Multiple spectra from complex samples: In contrast to CAMERA, xMSannotator and MS-FLO, CliqueMS only produces annotations for each individual spectrum. Our results show that there is in fact an advantage to analyze individual spectra, since overall the performance of CliqueMS is consistently better than that of the other methods.

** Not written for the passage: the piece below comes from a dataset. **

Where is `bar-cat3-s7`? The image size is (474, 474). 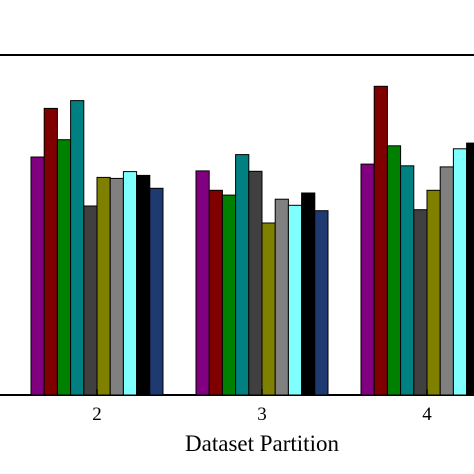 bar-cat3-s7 is located at coordinates (282, 297).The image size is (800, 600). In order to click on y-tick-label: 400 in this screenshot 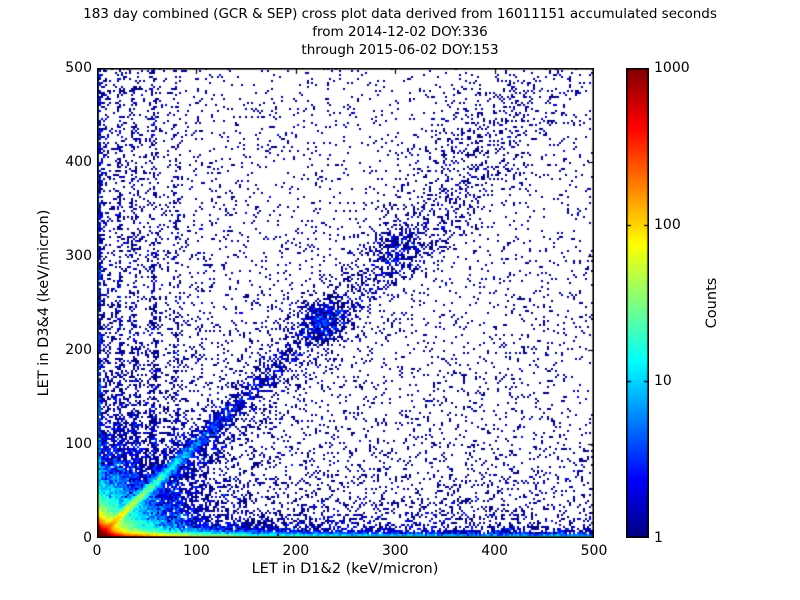, I will do `click(78, 162)`.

CliqueMS is able to correctly annotate more metabolites than the other methods (see Table 2 and Supplementary Material). The only exception is xMSannotator, which annotates correctly more metabolites for the C18 dataset because it annotates single features as (M + H)+ by default without having another adduct for the same parental neutral mass (DeFelice et al., 2017). Remarkably, CliqueMS is consistently able to correctly annotate substantially more adducts and identify more isotopic variants than the other methods. As an illustration (see Table 2), CliqueMS correctly annotates 17 adducts in the majority of samples of the HILIC dataset (29 if we consider all correct unique annotations across samples), whereas CAMERA, xMSAnnotator and MS-FLO identify 13, 10 and 2 different adducts/in-source fragments, respectively.

4 Conclusions

Annotating features in LC-MS1 metabolomic experiments is of the utmost importance. Without reliable annotation, however, questions as fundamental as, e.g. how many metabolites are there in a given sample or what is the best adduct for MS/MS experiments cannot be properly addressed. Here, we have shown that CliqueMS provides high quality annotations for biological samples from LC-MS1 single spectra. With simple and synthetic datasets we have provided evidence that explains the performance of CliqueMS: (i) it uses a highly discriminatory feature similarity metric; (ii) it treats the similarities between peaks in a transparent way by means of a simple generative model; (iii) it uses a well-grounded maximum likelihood inference approach to group features; (iv) it uses empirical adduct frequencies to identify the parental neutral mass and (v) it deals flexibly with the identification of the parental neutral mass by proposing and ranking alternative annotations. With real complex biological samples, we have demonstrated that annotating single spectra produces correct annotations for a larger number of features and metabolites than currently available tools for annotating both single and aligned spectra.

Funding

We acknowledge the support of Generalitat de Catalunya [program FI-DGR 2014 to O.S.]; the Ministry of Economy and Competitiveness of Spain [grant numbers FIS2013-47532-C3-1-P, FIS2016-78904-C3-1-P to R.G. and M.S.-P., BFU2014-57466-P to O.Y. and BES-2012-052585 (SAF2011-30578) to M.N.]; and the Ministerio de Ciencia e Innovación [grant SAF2011-28331 to D.B. and L.N.]. O.Y., D.B. and L.N. also acknowledge the support of the Spanish Biomedical Research Centre in Diabetes and Associated Metabolic Disorders (CIBERDEM), an initiative of Instituto de Investigacion Carlos III (ISCIII).

Conflict of Interest: none declared.